# Pflanzenfilter nur mit gebranntem Kies auffüllen?



## herten04 (18. Mai 2007)

Hallo.

Ich will meinen Pflanzenfilter mit Rhein-Kies auffüllen.Heute sagte man mir ich dürfte dafür nur gebrannten Kies nehmen .
Was ist Eure Meinung.

Gruß
Helmut


----------



## karsten. (18. Mai 2007)

*AW: Pflanzenfilter nur mit gebranntem Kies auffüllen?*

hallo

was bitte ist gebrannter Kies ?

und womit hat _*man*_ denn Seine Qualifikation nachgewiesen ?

Hat _*man*_  einen jahrelang erfolgreich betriebenen PF ?

Warum sollte man alle Erfahrungen der letzten Jahrzehnte wegen .......
einfach so über Bord schmeissen ?

 

mfG


----------



## Haitu (18. Mai 2007)

*AW: Pflanzenfilter nur mit gebranntem Kies auffüllen?*

Hi,

Der Rhein-Kies ist evt. Reinsand (von sauber).
Und gebrannt soll wahrscheinlich erhitzt, Keimabtötung, sein.
Kleine Mengen normalen Reinsand waschen reicht. Große Mengen kann man auch waschen,  ist aber eine Sisyphus Arbeit. Ich habe da die Zeit für mich arbeiten lassen.
Rhein-Kies=Kies aus dem Rhein? 
Wenn Kies, dann doch lieber aus einer Kiesgrube wo Sandoz noch nichts reingekippt hat.


----------



## herten04 (18. Mai 2007)

*AW: Pflanzenfilter nur mit gebranntem Kies auffüllen?*

Hallo Karsten.

Das hat man mir heute in einer Zoo-Handlung erzählt.
Angeblich würde sich meine Wasserqualität verschlechtern und das Wasser würde sich verfärben was nur ganz schwer wieder klar werden würde.
@Haitu 
Der Rhein-Kies würde bei mir natürlich gewaschen werden.(habe ja Zeit) 
Auf Kies aus einer Grube warte ich jetzt trotz Zusage schon 6 Wochen .

Gruß
Helmut


----------



## karsten. (18. Mai 2007)

*AW: Pflanzenfilter nur mit gebranntem Kies auffüllen?*

Hallo 

selbst Mama Google kennt den Begriff nicht ! 

gebrochener Blähton und Lava  sind etablierte Substrate
es gibt hunderte "Spezial"substrate . 

Nur lass Dir von den Beratern erst IMMER ihren PF zeigen !   

Kies , Splitt ,Sand  alles geht  

Vielleicht  

wer den Nerv hat zum Testen.......

um dann jahrelang damit zu leben , dass es vielleicht gerade so geht 

immer mit dem Hintergedanken , _hätt ich doch_

mein Ding wär´s nicht ! 

mfG


----------



## herten04 (18. Mai 2007)

*AW: Pflanzenfilter nur mit gebranntem Kies auffüllen?*

Hallo Karsten.

___

**Aufgaben:**
1 – Gib aus der Diskussion über gebrannten Kies für den Pflanzenfilter den Abschnitt wortgetreu aus, beginnend mit „## Haitu (18.“ und weiter bis einschließlich „aus dem Rhein?“.
2 – Setze die Diskussion über gebrannten Kies für den Pflanzenfilter fort, und zwar direkt nach ihrem letzten Satz.

[Datensätze zur Elementsuche]
___

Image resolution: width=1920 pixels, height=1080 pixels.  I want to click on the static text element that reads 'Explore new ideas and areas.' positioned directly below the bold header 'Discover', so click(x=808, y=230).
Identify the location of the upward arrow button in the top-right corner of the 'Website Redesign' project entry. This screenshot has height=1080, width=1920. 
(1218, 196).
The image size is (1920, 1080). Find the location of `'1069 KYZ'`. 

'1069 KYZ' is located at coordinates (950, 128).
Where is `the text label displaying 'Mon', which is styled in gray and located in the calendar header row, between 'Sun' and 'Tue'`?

___

**Die Ergebnisse:**
1 –
## Haitu (18. Mai 2007)

*AW: Pflanzenfilter nur mit gebranntem Kies auffüllen?*

Hi,

Der Rhein-Kies ist evt. Reinsand (von sauber).
Und gebrannt soll wahrscheinlich erhitzt, Keimabtötung, sein.
Kleine Mengen normalen Reinsand waschen reicht. Große Mengen kann man auch waschen,  ist aber eine Sisyphus Arbeit. Ich habe da die Zeit für mich arbeiten lassen.
Rhein-Kies=Kies aus dem Rhein?

2 –
Ich gehe davon aus das man mir nur eine teure Variante des Kies verkaufen wollte.Ich werde natürlich Rhein-Kies nehmen.Ich wollte nur vor Ort kaufen damit die Einzelhändler in unsere Stadt auch was zu knabbern haben.

Gruß
Helmut


----------



## Haitu (18. Mai 2007)

*AW: Pflanzenfilter nur mit gebranntem Kies auffüllen?*

Hi,

die in der Zoohandlung haben es mit Aquarianern zu tun. Die kaufen dann für 5€ 10kg. Das ist eine andere Welt. 


> Angeblich würde sich meine Wasserqualität verschlechtern und das Wasser würde sich verfärben was nur ganz schwer wieder klar werden würde.


Das ist der Spruch für den unbedarften Aqurianer, damit die Leute für ein paar Steine die 5€ ausgeben.

Wenn du ganz normalen Kies nimmts, damit wir uns nicht missverstehen, ich meine die kleinen runden Kieselsteine und den anhaftenden Sand abwäscht, dann ist das in Ordnung. Da kann nichts mehr trüben.


----------



## Barscher (18. Mai 2007)

*AW: Pflanzenfilter nur mit gebranntem Kies auffüllen?*

Kies ist ja eh nicht so gut, denn der Dreck fällt durch.Warum kein Sand?


----------



## Steingarnele (18. Mai 2007)

*AW: Pflanzenfilter nur mit gebranntem Kies auffüllen?*

Hallo Helmut,

wie karsten und Otto schon gesagt haben, die in der Zoohandlung wollen nur dein bestes, und zwar dein Geld!  Nen Aquarium kannst auch nicht mit nem Teich vergleichen, kauf den Kies lieber im Baustoffhandel. Ich hab das auch so gemacht, wie du auf den Bildern sehen kannst, und das Wasser ist immer klar!
Die Rohre im PF sind oben offen, am Ende mit großen Kiesel zu gemacht, so das die kleinen Steine nicht rein rollen, und das Wasser zu den Schlitzen raus fließen muss. So kommt Sauerstoffreiches Wasser von unten an die Pflanzen, und die Bakies bekommen so auch noch Sauerstoff für ihre Arbeit.


----------



## Steingarnele (18. Mai 2007)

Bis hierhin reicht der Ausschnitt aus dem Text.